1. Prepare the Filling:

Sauté Vegetables: In a large skillet over medium heat, add a bit of vegetable oil. Add the chopped onion and green bell pepper. Sauté until they are tender and slightly caramelized, about 5-7 minutes.
Cook Beef: Add the thinly sliced beefsteak to the skillet. Season with salt and pepper to taste. Cook until the beef is no longer pink and fully cooked through, about 5-7 minutes. Drain any excess fat.
2. Assemble the Egg Rolls:

Mix Filling: Combine the cooked beef, onions, and green peppers in a bowl. Let it cool slightly, then stir in the shredded provolone cheese.
Fill Egg Roll Wrappers: Lay out an egg roll wrapper on a clean surface.
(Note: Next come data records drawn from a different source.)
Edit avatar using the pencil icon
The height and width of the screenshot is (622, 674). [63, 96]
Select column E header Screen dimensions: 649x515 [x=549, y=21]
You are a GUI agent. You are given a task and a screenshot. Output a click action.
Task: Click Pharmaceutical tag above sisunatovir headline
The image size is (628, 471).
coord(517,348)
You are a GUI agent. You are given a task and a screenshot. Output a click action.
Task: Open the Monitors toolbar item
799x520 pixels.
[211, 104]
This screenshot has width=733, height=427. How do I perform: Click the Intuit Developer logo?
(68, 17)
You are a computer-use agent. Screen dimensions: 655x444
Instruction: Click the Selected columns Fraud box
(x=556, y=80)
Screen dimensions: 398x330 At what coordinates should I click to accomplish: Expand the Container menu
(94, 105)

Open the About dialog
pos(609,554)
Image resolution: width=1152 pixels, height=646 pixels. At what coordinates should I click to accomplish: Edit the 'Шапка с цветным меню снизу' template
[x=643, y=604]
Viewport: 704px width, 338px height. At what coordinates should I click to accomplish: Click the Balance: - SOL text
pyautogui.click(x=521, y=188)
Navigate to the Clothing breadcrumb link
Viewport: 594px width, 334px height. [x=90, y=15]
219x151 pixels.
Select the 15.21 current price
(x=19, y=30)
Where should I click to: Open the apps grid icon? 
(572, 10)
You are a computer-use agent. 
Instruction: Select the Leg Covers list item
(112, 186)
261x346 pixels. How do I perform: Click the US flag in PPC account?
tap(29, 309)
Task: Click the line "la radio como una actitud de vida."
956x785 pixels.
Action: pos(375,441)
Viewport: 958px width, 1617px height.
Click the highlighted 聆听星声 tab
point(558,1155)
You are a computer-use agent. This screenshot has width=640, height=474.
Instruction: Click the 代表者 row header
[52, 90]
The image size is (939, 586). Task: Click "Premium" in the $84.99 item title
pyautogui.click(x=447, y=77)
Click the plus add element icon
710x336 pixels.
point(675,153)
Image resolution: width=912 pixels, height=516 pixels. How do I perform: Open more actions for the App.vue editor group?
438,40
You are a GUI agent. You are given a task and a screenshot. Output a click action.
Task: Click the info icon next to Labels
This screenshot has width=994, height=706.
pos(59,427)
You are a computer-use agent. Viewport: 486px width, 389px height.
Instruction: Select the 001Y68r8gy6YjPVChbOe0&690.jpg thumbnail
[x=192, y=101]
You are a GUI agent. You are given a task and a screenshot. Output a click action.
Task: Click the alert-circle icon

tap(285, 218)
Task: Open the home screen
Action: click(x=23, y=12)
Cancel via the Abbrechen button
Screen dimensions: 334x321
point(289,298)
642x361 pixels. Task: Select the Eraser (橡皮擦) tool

Place about 2-3 tablespoons of the filling mixture in the center of the wrapper. Fold the bottom corner up over the filling, fold the sides in, and roll up tightly. Brush the beaten egg on the edges to seal. Repeat with the remaining wrappers and filling.
3. Fry the Egg Rolls:

Heat Oil: In a deep fryer or large heavy-bottomed pot, heat vegetable oil to 350°F (175°C).
Fry Egg Rolls: Carefully place the egg rolls in the hot oil, a few at a time, without overcrowding the pot. Fry until golden brown and crispy, about 3-4 minutes per side. Use a slotted spoon to remove the egg rolls from the oil and place them on a paper towel-lined plate to drain excess oil.
4. Serve:

Garnish and Enjoy: Serve the Philly Cheesesteak Egg Rolls hot with your favorite dipping sauce, such as ketchup, ranch, or a spicy aioli. Enjoy!